Many American reports are out today, including this article in the Christian Science Monitor, citing the just released Pew Global Attitudes Survey that President Obama’s rock star status in the world has severely declined.  I could have told you this, as it comes as no surprise to this American, but some of the data in the report is quite revealing.  Obama’s support for deadly drone strikes has all but evaporated any goodwill he had in Muslim majority countries.  (Anyone remember his famous Cairo speech in 2009?)  The world’s majority does not support the Obama drone campaign, with the American people (62%) still mostly in support of such actions to take out extremists and Al Qaeda supporters.

Not only has Obama’s popularity waned, but also the perception that the United States is the leading economy in the world.

The Obama era has coincided with major changes in international perceptions of American power – especially U.S. economic power. The global financial crisis and the steady rise of China have led many to declare China the world’s economic leader, and this trend is especially strong among some of America’s major European allies.

Four years ago, a plurality of 45 percent in the 14 countries also surveyed in this year’s poll named the US as the king of the global economic hill, as opposed to 22 percent who picked China. Today 42 percent place China in the throne, while the percentage naming the US has slipped to 36.

In European countries especially, China is viewed as the leading economic power: About two-thirds of Germans hold this opinion, while nearly 60 percent of Britons, French, and Spaniards do as well.

Thanks a lot, Europe, especially you, Germany, where nearly four years ago in August 2008 several hundred thousand of your own citizens cheered on the American presidential candidate Obama as he spoke in Berlin.  Check out this Associated Press photo of Obama’s fans in Berlin.
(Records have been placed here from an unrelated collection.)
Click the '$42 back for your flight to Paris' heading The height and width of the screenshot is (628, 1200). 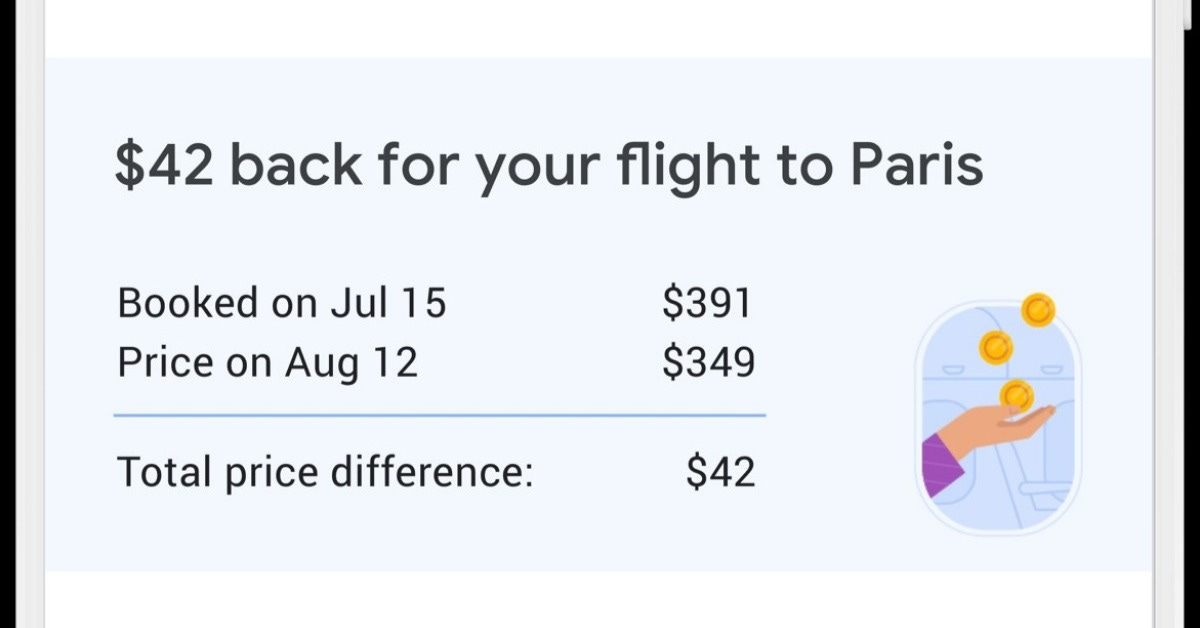pyautogui.click(x=549, y=166)
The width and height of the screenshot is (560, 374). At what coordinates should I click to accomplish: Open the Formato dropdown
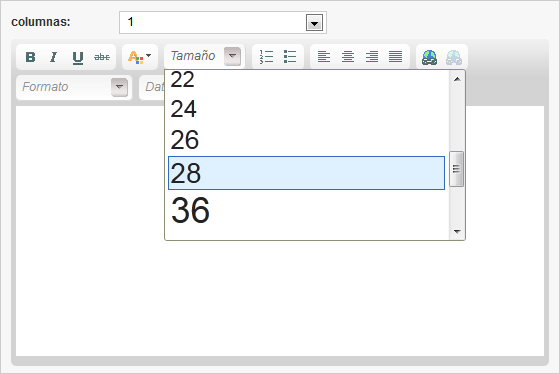click(119, 87)
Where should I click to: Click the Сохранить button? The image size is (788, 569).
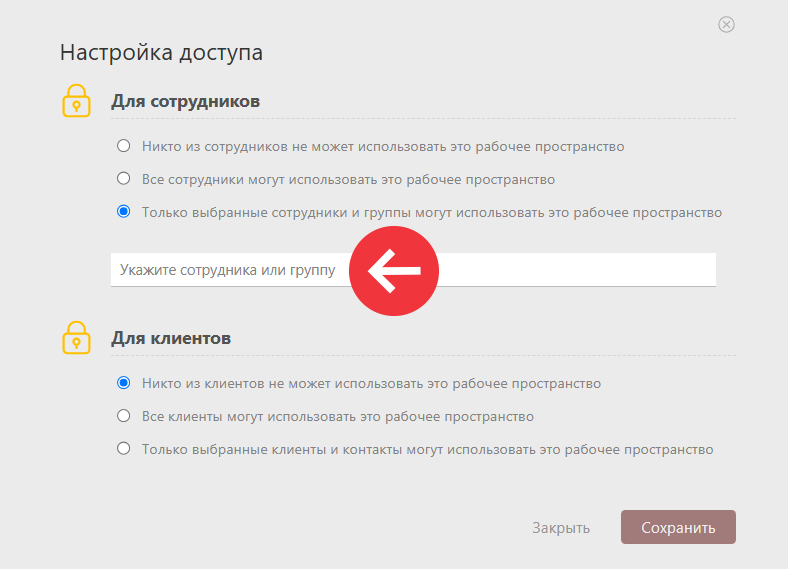(678, 527)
“Those were the days, my friend, we thought they’d never end,”goes the old song made popular by Welsh singer, Mary Hopkin.  Seriously, this China economic power number one ranking is a somewhat shocking perception, but I recall telling many a listener when I lived in Beijing in 2007 that this century would not be called “The American Century,” but rather “The China Century,” thanks to not only China’s growing economy but also its super culture power status (Confucius Institutes, for example).  Little did I know then that a mere five years later many parts of the world would view China the greater economic power over the United States.  Interestingly, 48% of the Chinese people surveyed by Pew still consider the United States the world’s economic leader versus just 29% citing China.  For the record, the United States is still the world’s strongest economy.  Most of the US slippage is due to the perception that the dollar is not the leading economic indicator it once was.

The US president, much less the United States, may not hold rock star status in Europe these days, but we can cast our eyes across the Pacific to our Northeast Asian treasured ally.  Here is what the Pew Global Attitudes Survey had to say, and I thank you in advance:

In Japan, 72% currently express a favorable opinion of the U.S., up from 50% four years ago. America’s image in Japan improved dramatically in 2011, due in part to American relief efforts following the devastating March 2011 earthquake and tsunami. Fully 85% of Japanese respondents expressed a positive view of the U.S. in last year’s poll.
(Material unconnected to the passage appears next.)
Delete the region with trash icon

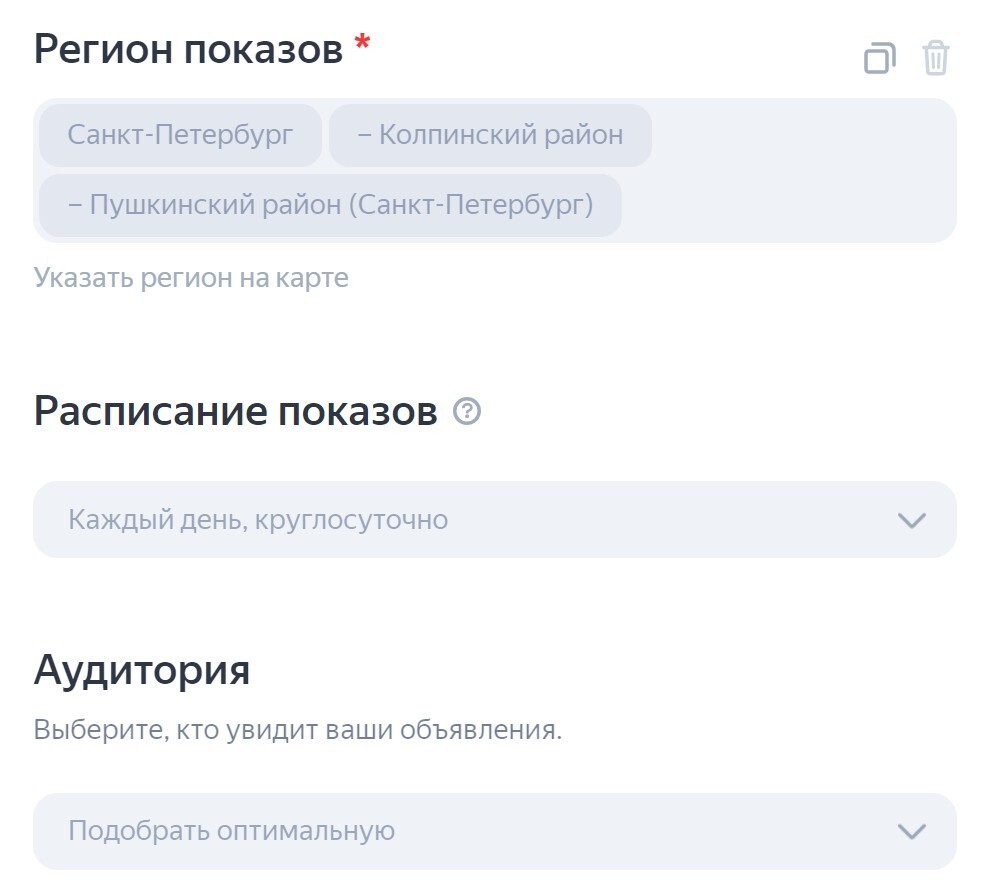click(936, 58)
Is there anything about this drop in Obama’s popularity that surprises you?  How about the United States?  Do you think we obsess over our position in the world more than other countries?  I think we do.  After all, we are the nation of celebrity, and just like actress Sally Field once said after winning her second Oscar® for Best Actress, “you like me right now,  you like me,” America really wants to be liked, not just in the Facebook sense.
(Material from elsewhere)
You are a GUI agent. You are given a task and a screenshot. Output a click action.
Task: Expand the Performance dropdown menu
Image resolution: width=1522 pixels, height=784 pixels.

2 thoughts on “Obama, the Rock Star? No More

  1. I think not only the US but also Japan is obsessed with many people, especially in the political arena. Though, unlike the US, our country has very poor skills in advertising. As you mentioned in class, it is hard to spread some political acts only by giving speeches using technical words. Using AKB48 for example is a way to develop our society or nation from the area where citizen can stick together. But using popular entertainers does not mean everything. I think the next step to spread the political aspect is a leader’s ability to give a understandable speech, which the US can and Japan cannot.

  2. I guess you could say that I am somewhat surprised about his drop in popularity but not at the same time. I’m surprised because he’s very charismatic. I’m not surprised however because he was very well liked for being against the war, not wanting to get civilian casualties involved, yet he is partially to blame for the deaths of many innocent victims. So I can see where many people would no longer want to support a hypocritical president.

    I think the we definitely do obsess over our position in the world more than other countries. Americans can be very elitist and many of them think that because we are the biggest superpower that they can be ignorant about situations globally. In fact I feel like it gives them an excuse or a right to be ignorant. I’ve had many experiences with many Americans who are just downright ignorant and who demean other countries that aren’t American. The pride of many Americans I have encountered is so much higher than the pride of people of other countries I have encountered. It can be frustrating at times to know that America is the leading
    superpower. When I talk to American people that think that Europe is one country, or that NPO stands for Non Political Organization, or that think that I speak English really well and are surprised that I have American citizenship when I’m from Guam, a U.S. territory. I think that the reason our economy and our status is declining is because of the increase of these types of ignorant people we have in American society.